U.S. sets military drills on tense Korean peninsula
Reuters
July 24, 2006
SEOUL - US Forces Korea announced its next military drills with South Korean troops on Friday, a move likely to heighten tensions on the peninsula after North Korea’s defiant missile tests on July 5.
Pyongyang routinely denounces joint US and South Korean military exercises, branding them a prelude to an invasion and nuclear war.
In official media reports on Friday it said an official call at South Korea’s Pusan port by a US Navy aircraft carrier strike group was part of a plan by “US imperialists” to start a nuclear war on the peninsula.
“South Korea and its vicinity are now crowded with huge US aggressor forces keen to make a military strike at the DPRK (North Korea) and stifle it,” its KCNA news agency reported a top official as saying.
The Navy said the four-day port call by the nuclear-powered USS Enterprise, which ended on Friday, had been routine and previously planned.

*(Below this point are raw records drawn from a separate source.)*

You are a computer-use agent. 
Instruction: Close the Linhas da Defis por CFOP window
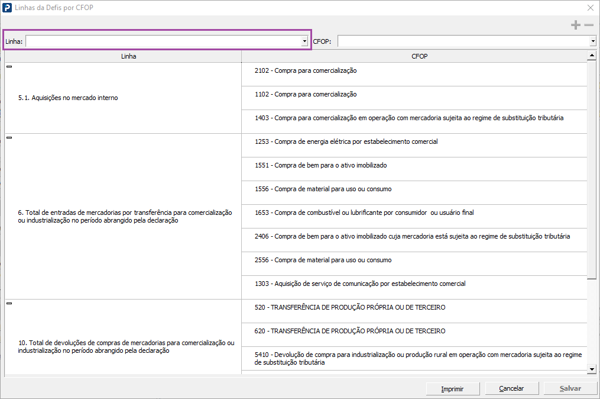pyautogui.click(x=590, y=8)
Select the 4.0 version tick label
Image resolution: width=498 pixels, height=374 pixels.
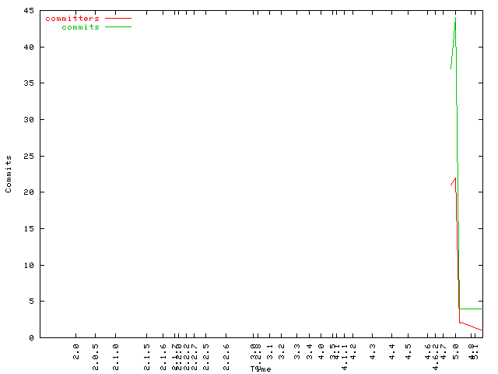pos(321,353)
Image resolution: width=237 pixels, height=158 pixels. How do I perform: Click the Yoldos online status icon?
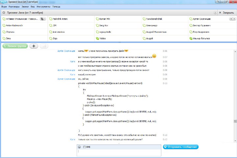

The United States, which has about 30,000 troops in South Korea to support the country’s more than 650,000 troops, has held joint military drills there for decades without major incident.
US Forces Korea said it would hold its annual joint exercise called Ulchi Focus Lens from Aug. 21 to Sept. 1.
The drills, which test computer systems and command structures, involve about 5,000 US troops on the peninsula, 3,000 US troops in the Pacific and US mainland and an undisclosed number of South Korean troops, a US Forces Korea spokesman said.